本物のサステナビリティ経営で企業はどう変わるのか、広報の役割は?
社内に散らばる既存の取り組みを寄せ集め「サステナビリティ活動」と体裁を整えアピールするだけに留まっていないだろうか。環境や社会に配慮したビジネス構造を根本から見直し、サステナビリティを利益につながる事業の本丸とするために、広報ができることとは。
SDGs実践! 経営変化と企業コミュニケーション
1964年創業、4つのブランド美容室を全国展開する田谷。100年企業を目指し、さらなる発展の意味を込め、「Leap(飛躍)」というメッセージをこのほど発信した。そのメッセージのビジュアルに起用されたのが、トランスジェンダーの女性だった。
サリー楓さんを起用したイメージビジュアル。
DATA | |
---|---|
創業年 | 1964年 |
広報人数 | 経営企画本部 マーケティンググループ(計4人) |
▶目標5「ジェンダー平等」など、来店者を誰でも受け入れる美容室だからこそ可能な社会課題に着目
▶顧客のみならず、従業員にも啓もう・鼓舞の意味を込めたメッセージ
▶「女性らしい男性」「男性らしい女性」ではなく、あくまで「素の自分」をコンセプトに企業姿勢を示す
田谷は4月、かねてより行っていたSDGs施策をより発信するために、「SDGsアンバサダー」のポストを立てた。さらに初代アンバサダーにはトランスジェンダー(MtF(*))のサリー楓さんを起用。添えた言葉は「Leap」、日本語で「飛躍」を意味する。本施策の意図とは。

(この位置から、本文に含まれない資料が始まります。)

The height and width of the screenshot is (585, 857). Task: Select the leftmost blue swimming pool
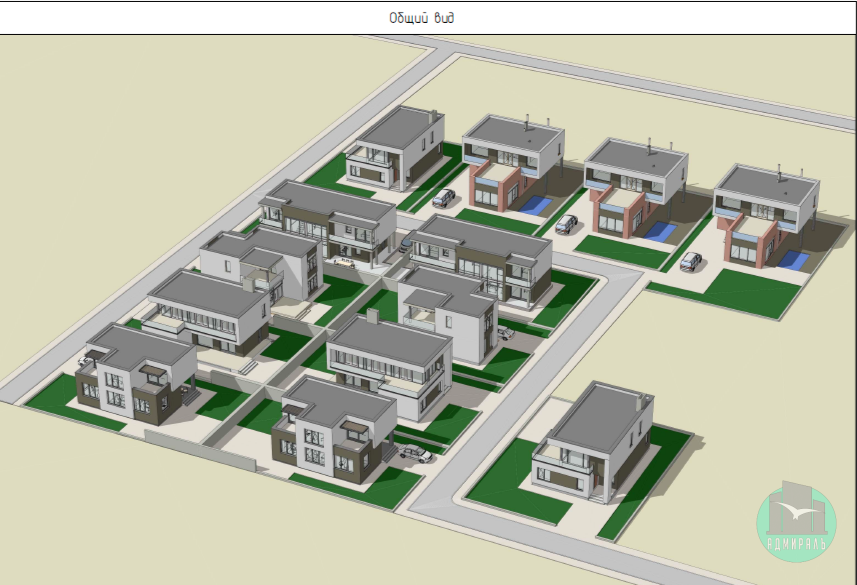[535, 206]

*MtF⋯Male to Femaleを略した言葉で、生まれたときは男性だが女性として生きることを望むトランスジェンダーの人のことを指す。
「当社は、『すべての人に夢と希望を与え、社会に貢献する』という企業理念を掲げています。その“すべての人”というのが年齢、国籍、そして性別で差別をしない、ということです」。こう話すは同社取締役の中村隆昌氏だ。
この理念のもと、2019年から高齢者施設に出向いて美容施術、サロンによっては無料の送迎サービスを行ってきた。「また、障がい者雇用に関しては、厚労省が定める法定雇用率2.3%以上の採用。さらに、全社員のうち6割を女性が占め、そんな彼女らが出産などを機に離職しても、再び働きやすくなるよう『チョキチョキママさん』という制度を設けています。ブランクがあっても再教育して働けるような仕組みづくりです」。
こうした施策はすべて企業理念に通ずる、と同氏。「(企業理念を通じて)『サロンに入ってくる人は絶対に断ってはいけない』というマインドを全社員が持っています」。
人を差別しない、という企業理念を胸に「100年企業」に向けた“意気込み”の意味が本施策の背景にはあった。